**Required work**
Starting at the line with "The height and", retype every remaining line of the records exactly. Do not include pictures.

**Record extracts**

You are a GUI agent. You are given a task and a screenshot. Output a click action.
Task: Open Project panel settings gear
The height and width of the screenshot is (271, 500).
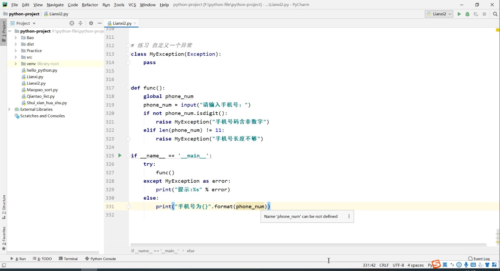tap(91, 23)
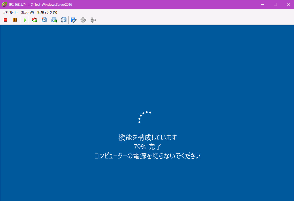Screen dimensions: 294x201
Task: Pause the Test-WindowsServer2016 virtual machine
Action: [15, 20]
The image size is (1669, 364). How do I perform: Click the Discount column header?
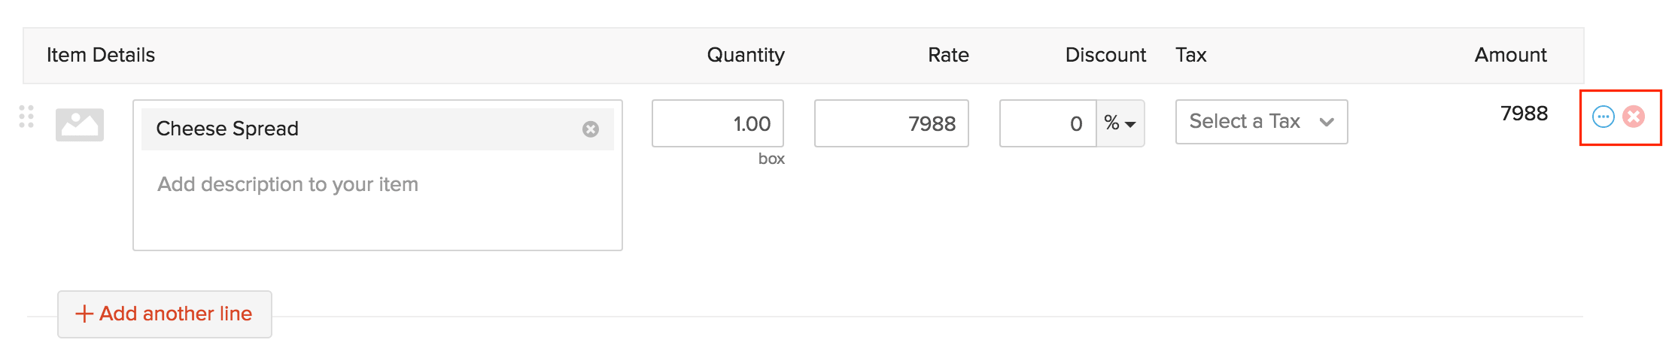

**Output of the task**
The height and width of the screenshot is (271, 500).
tap(91, 23)
Screen dimensions: 294x201
Task: Pause the Test-WindowsServer2016 virtual machine
Action: [15, 20]
The image size is (1669, 364). How do I perform: Click the Discount column header?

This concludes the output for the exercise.